A basic sales scorecard may include but not be limited to the following:
  • Sales revenue growth goals
  • Margin growth goals
  • New account development
  • Individual target growth account goals (TGA's)
  • Individual product or vendor goals
  • Penetration goals
Scorecard Sample

Target Accounts

The Territory Manager needs to submit a predetermined number of target accounts that have a high potential for growth with a high probability for success. These accounts are approved by the Sales Manager and become the focus of the Territory Manager and the Sales Manager.

This account selection should include a number of prospects that are currently doing very little or no business with the company. This will keep the account pipeline full. Every salesperson loses accounts. Without the development of prospects, eventually the pipeline will run dry and the territory will shrink and lose market share. Individual sales goals are established for each of these accounts and agreed upon by the Territory Manager and the Sales Manager.

These objectives become the basis for the scorecard. Selecting Target Growth Accounts (TGA's) is the first step in establishing accountability with the sales process. This requires careful thought and substantial effort. Annual sales, margin and goals are established, and detailed action plans must be created for each of these accounts.

Action Plans

An account action plan ensures that the Territory Manager is proactively pursuing sales growth and that there is a solid basis for expecting account goals to be met. By monitoring these action plans, both the Sales Manager and Territory Manager can manage activities rather than wait for results.

The Territory Review ---Coach, Mentor and Support

The bulk of the time spent reviewing the scorecard should be spent on reviewing territory goals and activities. The sales manager should generally approach the review of the scorecard by listening to the territory manager. Where is he or she having problems? What resources does he or she need? Where are his or her key skill and knowledge gaps? How is his or her attitude? Does he or she understand the targeting process and other sales effectiveness concepts?
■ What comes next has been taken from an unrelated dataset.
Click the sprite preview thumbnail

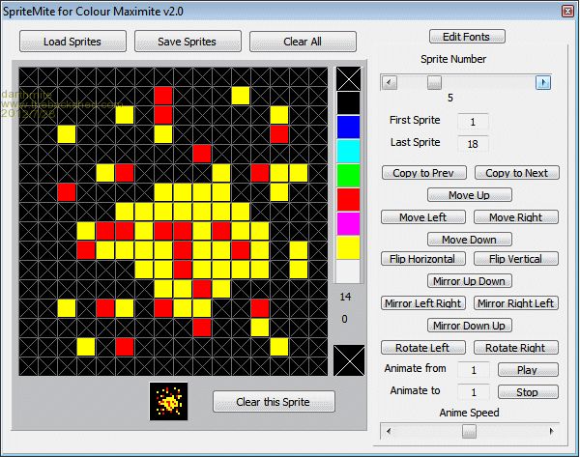pos(167,401)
The sales manager needs to be skilled at coaching.

Items to consider include:
  • Improving the territory manager's time management
  • Improving the territory manager's use of team-based selling
  • Modifying target account goals and action plans\Providing key resources such as training
  • Establishing what you, as the sales manager, could do better or differently to support the territory manager
  • Understanding the reasons behind a bad attitude or lack of enthusiasm
(If you would like to request a territory opportunity action-planning discussion checklist, please email me at rick@ceostrategist.com.)

Agree on New Commitments

When you have finished your territory review, the territory manager and sales manager should write down commitments made to each other. Recording them will ensure they're explicit rather than assumed and that both are in full agreement. Verify any change in the action plans, and reassure the territory manager of management support.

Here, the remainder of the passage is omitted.